DATA SUPPLIED.
== Segment start ==

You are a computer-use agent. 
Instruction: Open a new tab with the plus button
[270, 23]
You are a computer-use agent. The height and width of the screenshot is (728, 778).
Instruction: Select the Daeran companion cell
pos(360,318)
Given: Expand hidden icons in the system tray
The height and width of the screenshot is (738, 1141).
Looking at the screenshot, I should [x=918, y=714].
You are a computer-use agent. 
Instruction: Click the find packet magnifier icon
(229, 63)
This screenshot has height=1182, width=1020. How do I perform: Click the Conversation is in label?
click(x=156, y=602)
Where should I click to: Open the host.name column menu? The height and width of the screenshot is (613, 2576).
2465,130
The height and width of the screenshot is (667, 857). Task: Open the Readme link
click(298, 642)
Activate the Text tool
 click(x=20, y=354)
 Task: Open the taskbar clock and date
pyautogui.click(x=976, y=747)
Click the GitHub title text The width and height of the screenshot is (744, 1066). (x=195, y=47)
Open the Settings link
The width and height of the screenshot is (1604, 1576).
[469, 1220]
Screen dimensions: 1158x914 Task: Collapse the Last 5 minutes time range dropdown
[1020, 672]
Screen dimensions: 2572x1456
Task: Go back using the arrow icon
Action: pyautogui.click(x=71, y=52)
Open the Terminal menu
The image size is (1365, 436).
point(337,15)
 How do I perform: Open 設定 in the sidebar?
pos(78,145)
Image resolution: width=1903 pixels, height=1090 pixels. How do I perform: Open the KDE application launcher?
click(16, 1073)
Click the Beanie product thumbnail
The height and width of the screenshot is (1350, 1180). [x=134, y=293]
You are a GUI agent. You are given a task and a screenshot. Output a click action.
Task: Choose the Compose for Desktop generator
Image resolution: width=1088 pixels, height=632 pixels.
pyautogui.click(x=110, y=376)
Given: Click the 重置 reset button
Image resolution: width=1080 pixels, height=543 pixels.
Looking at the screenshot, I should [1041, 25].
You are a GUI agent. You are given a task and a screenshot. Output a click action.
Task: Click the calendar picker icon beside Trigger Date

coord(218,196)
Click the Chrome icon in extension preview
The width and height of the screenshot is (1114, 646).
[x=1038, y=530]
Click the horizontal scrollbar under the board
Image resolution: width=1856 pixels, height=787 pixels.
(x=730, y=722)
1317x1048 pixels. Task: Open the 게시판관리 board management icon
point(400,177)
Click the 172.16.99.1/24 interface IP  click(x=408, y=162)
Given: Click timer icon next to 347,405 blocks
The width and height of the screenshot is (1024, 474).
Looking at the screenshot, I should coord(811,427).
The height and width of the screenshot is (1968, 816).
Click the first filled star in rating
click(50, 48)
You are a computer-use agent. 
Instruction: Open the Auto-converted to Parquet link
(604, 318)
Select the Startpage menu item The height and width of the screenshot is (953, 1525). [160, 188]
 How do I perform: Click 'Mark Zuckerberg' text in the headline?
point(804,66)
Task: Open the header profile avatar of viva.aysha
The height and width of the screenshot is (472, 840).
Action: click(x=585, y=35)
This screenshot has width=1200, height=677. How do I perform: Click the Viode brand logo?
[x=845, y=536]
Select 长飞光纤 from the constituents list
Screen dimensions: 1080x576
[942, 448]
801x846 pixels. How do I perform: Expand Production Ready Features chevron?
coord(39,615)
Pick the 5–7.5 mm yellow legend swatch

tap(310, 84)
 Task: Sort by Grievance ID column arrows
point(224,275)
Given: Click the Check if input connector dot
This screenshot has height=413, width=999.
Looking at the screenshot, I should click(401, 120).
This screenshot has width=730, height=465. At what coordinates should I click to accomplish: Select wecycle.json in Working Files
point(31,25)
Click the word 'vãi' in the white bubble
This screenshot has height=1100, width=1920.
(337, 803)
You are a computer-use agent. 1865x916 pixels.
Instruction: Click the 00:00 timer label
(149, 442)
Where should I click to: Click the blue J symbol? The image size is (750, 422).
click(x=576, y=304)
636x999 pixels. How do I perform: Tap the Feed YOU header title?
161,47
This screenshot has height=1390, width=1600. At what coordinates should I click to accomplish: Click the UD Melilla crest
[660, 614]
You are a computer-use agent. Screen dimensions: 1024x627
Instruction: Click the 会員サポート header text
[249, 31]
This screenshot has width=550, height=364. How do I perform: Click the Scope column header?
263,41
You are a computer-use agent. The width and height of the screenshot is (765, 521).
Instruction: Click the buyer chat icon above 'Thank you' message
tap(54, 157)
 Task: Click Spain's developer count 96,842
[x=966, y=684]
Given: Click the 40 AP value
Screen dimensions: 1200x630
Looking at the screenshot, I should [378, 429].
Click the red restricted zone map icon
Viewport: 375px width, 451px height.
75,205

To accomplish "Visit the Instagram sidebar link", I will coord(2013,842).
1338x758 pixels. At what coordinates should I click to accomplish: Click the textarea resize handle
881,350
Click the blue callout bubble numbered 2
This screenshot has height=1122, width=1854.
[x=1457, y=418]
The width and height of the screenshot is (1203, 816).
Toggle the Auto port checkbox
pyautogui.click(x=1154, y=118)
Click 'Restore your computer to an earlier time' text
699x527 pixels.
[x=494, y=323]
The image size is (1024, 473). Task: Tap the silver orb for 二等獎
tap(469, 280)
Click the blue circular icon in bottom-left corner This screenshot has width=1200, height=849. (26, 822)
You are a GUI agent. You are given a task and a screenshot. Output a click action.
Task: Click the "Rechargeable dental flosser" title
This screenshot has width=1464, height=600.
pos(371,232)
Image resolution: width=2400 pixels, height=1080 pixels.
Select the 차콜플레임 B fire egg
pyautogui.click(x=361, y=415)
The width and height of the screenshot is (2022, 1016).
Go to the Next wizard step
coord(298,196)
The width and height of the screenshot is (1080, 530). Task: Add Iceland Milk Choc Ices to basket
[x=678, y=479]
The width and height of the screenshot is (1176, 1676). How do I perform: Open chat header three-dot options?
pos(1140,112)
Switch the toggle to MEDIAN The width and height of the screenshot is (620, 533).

== Segment end ==

WHAT TO WORK ON.
Quote the records from their first line to the line with "Given: Click the 重置 reset button", inclusive, without adding or dropping anything.

PROBLEM SOLUTION.
You are a computer-use agent. 
Instruction: Open a new tab with the plus button
[270, 23]
You are a computer-use agent. The height and width of the screenshot is (728, 778).
Instruction: Select the Daeran companion cell
pos(360,318)
Given: Expand hidden icons in the system tray
The height and width of the screenshot is (738, 1141).
Looking at the screenshot, I should [x=918, y=714].
You are a computer-use agent. 
Instruction: Click the find packet magnifier icon
(229, 63)
This screenshot has height=1182, width=1020. How do I perform: Click the Conversation is in label?
click(x=156, y=602)
Where should I click to: Open the host.name column menu? The height and width of the screenshot is (613, 2576).
2465,130
The height and width of the screenshot is (667, 857). Task: Open the Readme link
click(298, 642)
Activate the Text tool
 click(x=20, y=354)
 Task: Open the taskbar clock and date
pyautogui.click(x=976, y=747)
Click the GitHub title text The width and height of the screenshot is (744, 1066). (x=195, y=47)
Open the Settings link
The width and height of the screenshot is (1604, 1576).
[469, 1220]
Screen dimensions: 1158x914 Task: Collapse the Last 5 minutes time range dropdown
[1020, 672]
Screen dimensions: 2572x1456
Task: Go back using the arrow icon
Action: pyautogui.click(x=71, y=52)
Open the Terminal menu
The image size is (1365, 436).
point(337,15)
 How do I perform: Open 設定 in the sidebar?
pos(78,145)
Image resolution: width=1903 pixels, height=1090 pixels. How do I perform: Open the KDE application launcher?
click(16, 1073)
Click the Beanie product thumbnail
The height and width of the screenshot is (1350, 1180). [x=134, y=293]
You are a GUI agent. You are given a task and a screenshot. Output a click action.
Task: Choose the Compose for Desktop generator
Image resolution: width=1088 pixels, height=632 pixels.
pyautogui.click(x=110, y=376)
Given: Click the 重置 reset button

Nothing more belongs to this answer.